Nevertheless, Justice George asked SC Mendes to make applications/submissions on the issue he raised, and has set dates for the petitioners and Attorney General Anil Nandlall to respond. This matter is fixed for hearing on November 24 and 25.
However, during a press briefing following the case management hearing, Senior Counsel Roysdale Forde, who is part of the legal team in the first petition, is confident that Coalition has complied with all the legal requirements in filing both election petitions.
“I am satisfied that we would have complied with all the legal requirements in relation to the elections petitions and the laws governing them… To clarify, we complied with every material particular in respect of these election petitions,” Forde contended.
The Senior Counsel further told the media that the party is pleased with the fact that the court recognises the urgency in dealing with these matters.
“We expect that these election petitions would be heard and determined quickly and in favour of the petitioners who would have filed them,” he added.
Meanwhile, Attorney General Anil Nandlall, commenting on Thursday’s hearing, emphasised the importance of the rules and procedures of the National Assembly (Validity of Elections) Act peculiar to the election petitions.

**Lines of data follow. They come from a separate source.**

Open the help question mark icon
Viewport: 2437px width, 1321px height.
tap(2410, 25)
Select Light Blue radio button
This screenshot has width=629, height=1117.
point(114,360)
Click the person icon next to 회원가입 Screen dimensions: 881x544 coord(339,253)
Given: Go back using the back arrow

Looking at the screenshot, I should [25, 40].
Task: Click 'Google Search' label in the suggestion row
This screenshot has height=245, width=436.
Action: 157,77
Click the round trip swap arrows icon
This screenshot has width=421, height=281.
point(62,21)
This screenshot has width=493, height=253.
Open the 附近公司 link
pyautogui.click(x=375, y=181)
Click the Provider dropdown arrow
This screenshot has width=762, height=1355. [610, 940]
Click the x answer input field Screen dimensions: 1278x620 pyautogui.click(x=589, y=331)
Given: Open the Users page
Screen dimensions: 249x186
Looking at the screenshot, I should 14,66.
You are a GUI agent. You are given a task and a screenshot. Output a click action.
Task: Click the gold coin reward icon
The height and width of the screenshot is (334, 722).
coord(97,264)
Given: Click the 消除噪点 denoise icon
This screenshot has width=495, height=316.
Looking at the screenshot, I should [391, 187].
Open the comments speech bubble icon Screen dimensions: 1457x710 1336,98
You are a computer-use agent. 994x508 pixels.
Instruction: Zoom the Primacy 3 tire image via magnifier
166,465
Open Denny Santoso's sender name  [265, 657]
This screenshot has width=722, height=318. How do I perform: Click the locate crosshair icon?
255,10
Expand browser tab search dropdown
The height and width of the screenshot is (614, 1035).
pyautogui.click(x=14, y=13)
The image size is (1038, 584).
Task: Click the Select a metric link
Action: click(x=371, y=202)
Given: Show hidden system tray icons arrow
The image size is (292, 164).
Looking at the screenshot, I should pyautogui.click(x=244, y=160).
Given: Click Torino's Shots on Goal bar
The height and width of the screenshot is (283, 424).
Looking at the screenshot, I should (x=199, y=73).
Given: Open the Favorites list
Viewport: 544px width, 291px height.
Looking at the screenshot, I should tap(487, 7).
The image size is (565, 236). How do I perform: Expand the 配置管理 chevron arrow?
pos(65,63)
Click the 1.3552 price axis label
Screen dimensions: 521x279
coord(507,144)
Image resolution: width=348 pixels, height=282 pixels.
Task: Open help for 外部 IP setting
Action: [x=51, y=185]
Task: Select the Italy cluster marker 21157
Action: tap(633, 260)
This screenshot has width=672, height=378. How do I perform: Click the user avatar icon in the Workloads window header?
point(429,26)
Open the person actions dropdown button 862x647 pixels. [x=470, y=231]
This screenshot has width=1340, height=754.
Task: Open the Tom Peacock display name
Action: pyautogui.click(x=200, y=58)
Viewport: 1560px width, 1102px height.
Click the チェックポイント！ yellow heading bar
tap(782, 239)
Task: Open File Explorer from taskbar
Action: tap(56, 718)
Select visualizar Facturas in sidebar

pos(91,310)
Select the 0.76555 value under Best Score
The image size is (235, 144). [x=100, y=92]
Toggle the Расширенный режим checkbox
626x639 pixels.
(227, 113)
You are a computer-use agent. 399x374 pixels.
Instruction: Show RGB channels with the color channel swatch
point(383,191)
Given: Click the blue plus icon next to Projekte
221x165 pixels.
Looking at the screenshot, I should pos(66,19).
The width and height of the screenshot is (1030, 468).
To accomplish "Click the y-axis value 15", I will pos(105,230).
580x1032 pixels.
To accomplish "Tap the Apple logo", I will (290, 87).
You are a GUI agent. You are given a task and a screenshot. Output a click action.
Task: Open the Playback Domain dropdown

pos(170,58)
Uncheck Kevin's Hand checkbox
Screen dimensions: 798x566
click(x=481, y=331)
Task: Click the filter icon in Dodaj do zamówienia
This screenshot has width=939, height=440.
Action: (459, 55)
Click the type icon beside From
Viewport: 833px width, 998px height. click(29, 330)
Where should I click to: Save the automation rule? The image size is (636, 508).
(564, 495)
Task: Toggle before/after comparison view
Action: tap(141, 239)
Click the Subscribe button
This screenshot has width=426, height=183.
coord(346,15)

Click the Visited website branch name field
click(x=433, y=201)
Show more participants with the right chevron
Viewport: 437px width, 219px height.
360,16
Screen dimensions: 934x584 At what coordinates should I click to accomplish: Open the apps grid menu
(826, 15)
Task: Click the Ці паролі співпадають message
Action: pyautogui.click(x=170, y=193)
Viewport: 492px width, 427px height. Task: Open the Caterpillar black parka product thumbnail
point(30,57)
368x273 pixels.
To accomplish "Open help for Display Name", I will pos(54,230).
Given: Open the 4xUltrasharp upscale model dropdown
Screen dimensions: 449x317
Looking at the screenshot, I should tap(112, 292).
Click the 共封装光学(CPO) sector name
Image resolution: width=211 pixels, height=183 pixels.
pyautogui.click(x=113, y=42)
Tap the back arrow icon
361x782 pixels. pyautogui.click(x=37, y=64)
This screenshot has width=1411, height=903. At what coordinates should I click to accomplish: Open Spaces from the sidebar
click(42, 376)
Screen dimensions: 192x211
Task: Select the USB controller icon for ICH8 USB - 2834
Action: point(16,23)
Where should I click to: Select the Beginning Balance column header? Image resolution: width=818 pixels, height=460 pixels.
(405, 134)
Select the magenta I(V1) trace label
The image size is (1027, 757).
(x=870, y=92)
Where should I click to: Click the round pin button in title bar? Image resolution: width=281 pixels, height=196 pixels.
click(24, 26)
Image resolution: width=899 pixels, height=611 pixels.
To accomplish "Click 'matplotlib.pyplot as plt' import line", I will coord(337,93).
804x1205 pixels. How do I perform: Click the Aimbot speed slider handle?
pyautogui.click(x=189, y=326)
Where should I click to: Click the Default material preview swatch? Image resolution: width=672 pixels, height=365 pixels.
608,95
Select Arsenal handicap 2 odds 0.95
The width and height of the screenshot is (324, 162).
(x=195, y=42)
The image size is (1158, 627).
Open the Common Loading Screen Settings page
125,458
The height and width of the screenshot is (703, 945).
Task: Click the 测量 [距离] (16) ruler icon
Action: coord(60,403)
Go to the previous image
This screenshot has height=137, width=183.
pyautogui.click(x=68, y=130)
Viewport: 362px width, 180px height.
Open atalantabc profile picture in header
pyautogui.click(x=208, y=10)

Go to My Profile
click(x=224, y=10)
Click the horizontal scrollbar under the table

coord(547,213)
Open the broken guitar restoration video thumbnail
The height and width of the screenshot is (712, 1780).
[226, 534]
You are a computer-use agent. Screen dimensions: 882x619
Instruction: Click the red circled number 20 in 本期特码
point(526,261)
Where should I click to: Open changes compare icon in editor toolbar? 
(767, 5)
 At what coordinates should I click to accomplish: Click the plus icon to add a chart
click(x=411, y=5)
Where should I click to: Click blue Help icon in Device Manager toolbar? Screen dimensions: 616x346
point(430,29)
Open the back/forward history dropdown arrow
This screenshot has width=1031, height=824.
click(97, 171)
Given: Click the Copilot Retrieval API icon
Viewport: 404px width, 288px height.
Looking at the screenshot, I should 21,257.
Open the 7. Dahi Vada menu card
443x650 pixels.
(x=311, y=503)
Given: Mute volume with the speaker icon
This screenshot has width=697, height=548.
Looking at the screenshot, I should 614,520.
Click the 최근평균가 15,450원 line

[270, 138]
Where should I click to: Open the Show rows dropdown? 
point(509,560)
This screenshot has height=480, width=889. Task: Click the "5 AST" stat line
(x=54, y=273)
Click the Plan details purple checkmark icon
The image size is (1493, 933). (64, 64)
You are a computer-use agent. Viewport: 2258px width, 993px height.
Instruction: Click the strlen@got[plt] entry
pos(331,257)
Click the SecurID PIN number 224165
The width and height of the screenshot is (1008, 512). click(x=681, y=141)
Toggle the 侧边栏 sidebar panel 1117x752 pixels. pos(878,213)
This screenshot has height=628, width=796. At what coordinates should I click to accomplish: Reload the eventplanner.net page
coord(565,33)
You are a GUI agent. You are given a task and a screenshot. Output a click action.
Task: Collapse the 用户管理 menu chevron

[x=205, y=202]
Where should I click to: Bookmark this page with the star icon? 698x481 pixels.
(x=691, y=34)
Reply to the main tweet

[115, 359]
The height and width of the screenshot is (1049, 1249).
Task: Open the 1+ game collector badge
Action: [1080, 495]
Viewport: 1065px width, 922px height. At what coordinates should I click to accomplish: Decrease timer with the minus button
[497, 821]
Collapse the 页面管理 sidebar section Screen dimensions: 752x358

“If there is noncompliance with any of the procedural steps or procedure, or there if any violation of any of the timeframes prescribed for proceedings to be done or steps to be taken, those deviations, those violations, those non-observations of either those rules, regulations, procedures or timeframes, can be fatal and can cause the petition to be dismissed without any further hearing,” Nandlall explained.
The Attorney General, who has a “roving jurisdiction” and has the liberty to address any issue of law, outlined that the procedures for election petitions are far different from the normal civil litigations, where a judge might have the latitude to forgive a violation of noncompliance with timeframes.
“Those jurisdictions and discretions do not exist in an election petition… You get one bite of the cherry so to speak, and if you don’t comply, well, that’s too bad for you,” AG Nandlall asserted.